The electrode having a plaque made of a sponge-like porous metal matrix mentioned above is superior in various electrical performances as a battery electrode and is capable of being impregnated with an active material of a large volume by a simple process. Therefore, it is suitable for the primary battery requiring a high-rate discharge performance as well as for the secondary battery. It may also be used as a spiral electrode.
As a result of an application of an electrode having a plaque of the sponge-like porous metal matrix having the features mentioned above to a nickel electrode, the advantages mentioned below have been found.
By plating a resin sponge with nickel, a sponge-like porous metal matrix of substantially uniform grating diameters (average porosity of 95% and number of cells 55 per inch) is obtained. This is used as a plaque which is filled with a paste of a mixture powder mainly comprising hydroxide nickel powder (86% by weight), resulting in the filling density of 300 to 320 mAh/cm.sup.3. When pressure of 400 kg/cm.sup.2 is applied, the density is improved to 430 to 450 mAh/cm.sup.3. Although this is higher than the density of 350 to 400 mAh/cm.sup.3 for an ordinary sintered plaque, it has been found that if the sectional area of the grating near the surface of the plaque is increased and that at the central part thereof is decreased by changing the plating conditions such as the current density or agitation for making the sponge-like porous metal matrix, a greaater amount of active material is capable of being impregnated regardless of the same porosity of the whole structure and this high density is maintained after pressure work. A sectional view of this sponge-like porous metal matrix is shown schematically in FIG. 2. Specifically, a foamed resin is coated with carbon black uniformly inside and plated on both sides with nickel with substantially no agitation at the current density of 3.0 A/cm.sup.2 in Watt solution for five minutes. The resulting structure is washed in water and the resin is removed by roasting, followed by an annealing process in a hydrogen environment at 800.degree. C. for 30 minutes, thus producing a sponge-like nickel porous metal matrix having the average porosity of 96%, the sectional area of the grating near the surface of about 2800 .mu.m.sup.2, that at the central part of about 700 .mu.m.sup.2, and the number of cells of 55 per inch. This porous sheet is pressurized between rollers, so that the surface thereof is flattened and the porosity thereof is controlled at 95%. This is used as a plaque which is filled with a paste of a powder mixture containing 86% by weight of hydroxide nickel of average grain size of 25 to 150 .mu.m. This structure is dried and subjected to pressure between flat plates at 400 kg/cm.sup.2. Thus, the density of 500 to 520 mAh/cm.sup.3 of the active material in the electrode is obtained.
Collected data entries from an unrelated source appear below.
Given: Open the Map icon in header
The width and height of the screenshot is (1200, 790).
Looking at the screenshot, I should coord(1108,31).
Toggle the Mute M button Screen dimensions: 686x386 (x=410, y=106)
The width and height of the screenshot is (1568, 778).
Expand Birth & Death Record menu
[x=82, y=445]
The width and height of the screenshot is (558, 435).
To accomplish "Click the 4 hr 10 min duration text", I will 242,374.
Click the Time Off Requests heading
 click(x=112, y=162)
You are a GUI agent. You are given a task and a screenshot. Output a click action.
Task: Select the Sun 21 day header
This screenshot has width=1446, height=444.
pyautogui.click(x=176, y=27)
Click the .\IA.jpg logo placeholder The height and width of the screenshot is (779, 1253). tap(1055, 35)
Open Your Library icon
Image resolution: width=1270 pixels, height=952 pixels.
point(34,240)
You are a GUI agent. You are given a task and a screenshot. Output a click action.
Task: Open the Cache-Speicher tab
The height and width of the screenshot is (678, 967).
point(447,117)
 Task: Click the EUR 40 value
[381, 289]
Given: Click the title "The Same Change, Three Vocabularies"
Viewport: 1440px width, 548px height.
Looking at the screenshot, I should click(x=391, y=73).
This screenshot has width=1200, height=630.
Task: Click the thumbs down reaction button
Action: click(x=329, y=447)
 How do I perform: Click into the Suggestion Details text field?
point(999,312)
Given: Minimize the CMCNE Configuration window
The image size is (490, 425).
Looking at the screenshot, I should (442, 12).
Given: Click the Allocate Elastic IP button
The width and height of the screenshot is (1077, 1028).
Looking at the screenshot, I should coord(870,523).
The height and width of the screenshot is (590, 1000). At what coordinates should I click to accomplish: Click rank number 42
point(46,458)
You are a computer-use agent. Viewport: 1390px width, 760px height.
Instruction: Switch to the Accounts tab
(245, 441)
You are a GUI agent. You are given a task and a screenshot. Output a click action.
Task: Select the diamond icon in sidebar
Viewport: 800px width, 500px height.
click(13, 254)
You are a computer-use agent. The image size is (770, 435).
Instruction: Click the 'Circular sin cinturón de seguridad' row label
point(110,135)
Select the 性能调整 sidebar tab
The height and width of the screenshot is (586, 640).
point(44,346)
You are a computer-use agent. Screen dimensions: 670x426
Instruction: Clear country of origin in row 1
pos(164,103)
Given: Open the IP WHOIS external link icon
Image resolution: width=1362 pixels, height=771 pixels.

In the case where a similar foamed resin is plated with nickel on both sides thereof at the current density of 1.0 A/cm.sup.2 while sufficiently agitating and the resulting sponge-like nickel porous metal matrix having a uniform sectional area of gratings is used as a plaque which is filled with a similar paste mainly comprising a hydroxide nickel powder and subjected to a pressure of 400 kg/cm.sup.2, on the other hand, the density of the filled active material of the electrode is 430 to 450 mAh/cm.sup.3.
Before pressure work, the density in the latter case is 300 to 320 mAh/cm.sup.3 which compares to the density of 350 to 380 mAh/cm.sup.3 in the former case. This shows that more active materials are used with the plaque in the former case than in the latter case. It has also been found that the sectional area of the gratings at the central part of the resin sponge relative to the sectional area of the gratings near the surface thereof tends to decrease with the increase in current density or with the decrease in agitation for palting or with the increase in the thickness of the resin sponge.